More sovereign nations are on their way to adopt crypto.
A small island nation of Tonga announced its plans to adopt Bitcoin as legal tender, copying the legal framework of El Salvador.
Tongans currently use the pa’anga, a currency pegged to a basket of the Australian, New Zealand, and US dollars and the Japanese yen. By acknowledging Bitcoin Tonga will allow its citizens to save up to 20% in remittance fees (remittances represent 30% of household income), and put itself on the map as a destination for digital nomads ?️
Palau, another Oceanian island, has got crypto plans too. In November’21 the tiny republic signed a partnership with Ripple focused on the development of USD-pegged stablecoin backed by the government (it currently uses USD as state currency).
Yesterday Palau announced another deal struck with Cryptic Labs aiming at launching a blockchain-based digital residency program. Cryptic Labs is a US-based company specialized in blockchain-powered KYC and secure ID verification, which are crucial in keeping the e-residency fraud-free.

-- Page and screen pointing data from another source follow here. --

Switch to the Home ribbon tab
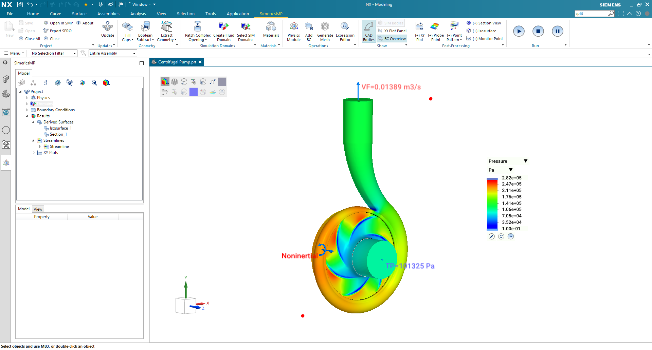This screenshot has height=350, width=652. 33,14
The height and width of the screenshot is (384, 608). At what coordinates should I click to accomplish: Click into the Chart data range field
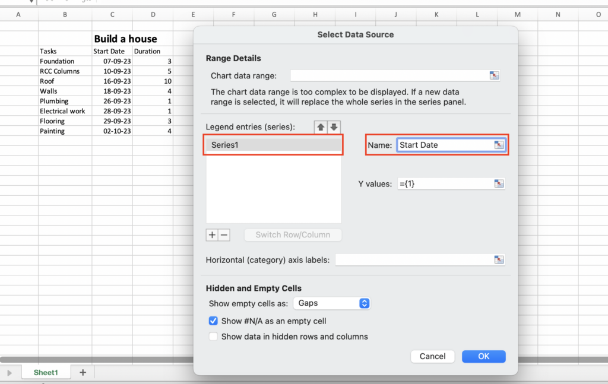click(389, 75)
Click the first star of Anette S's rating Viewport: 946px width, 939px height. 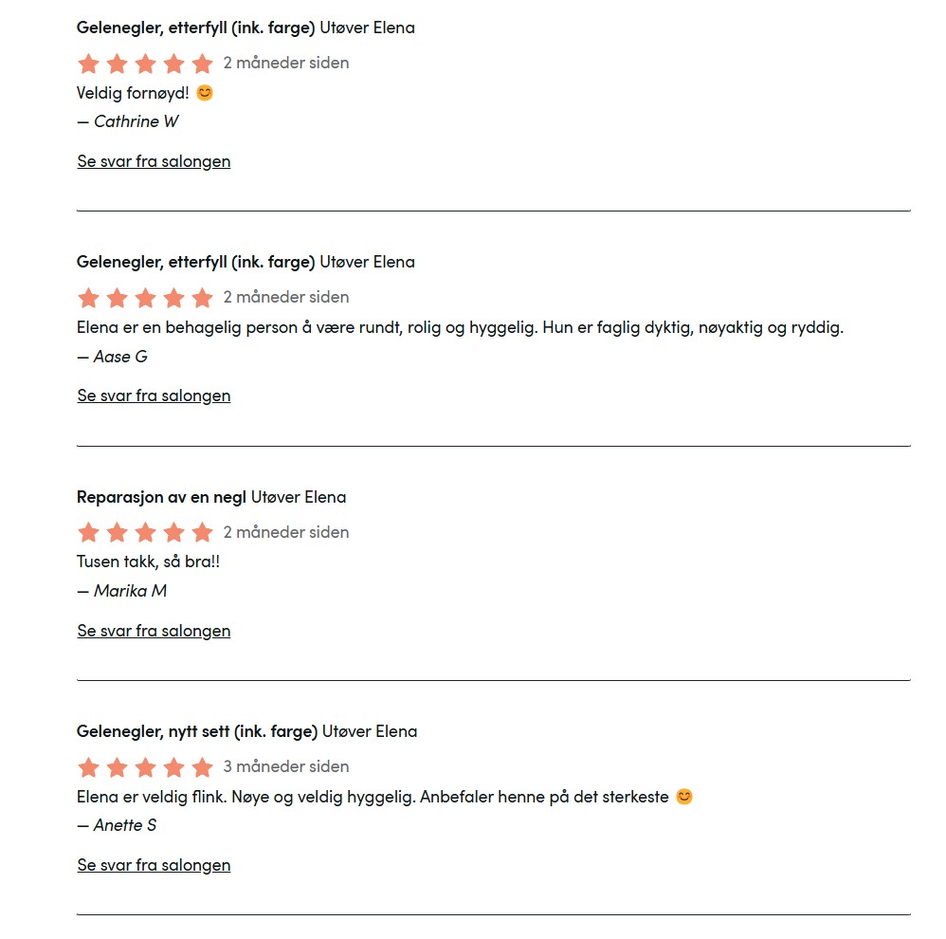coord(89,767)
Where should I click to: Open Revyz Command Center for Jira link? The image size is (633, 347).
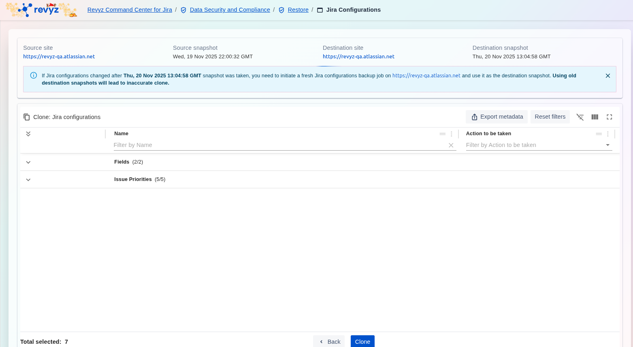tap(130, 10)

Of course, both Tonga and Palau are small countries: Tonga is home to 100k people (another 126k tongans are estimated to live abroad), and Palau – to only 18k. They are sovereign nations however, which means that their use of crypto will solidify its position on the international scene, and add to the international law conundrums created by El Salvador’s Bitcoin law.
There are 195 countries in the world. How many will use Bitcoin as legal tender in 10 years?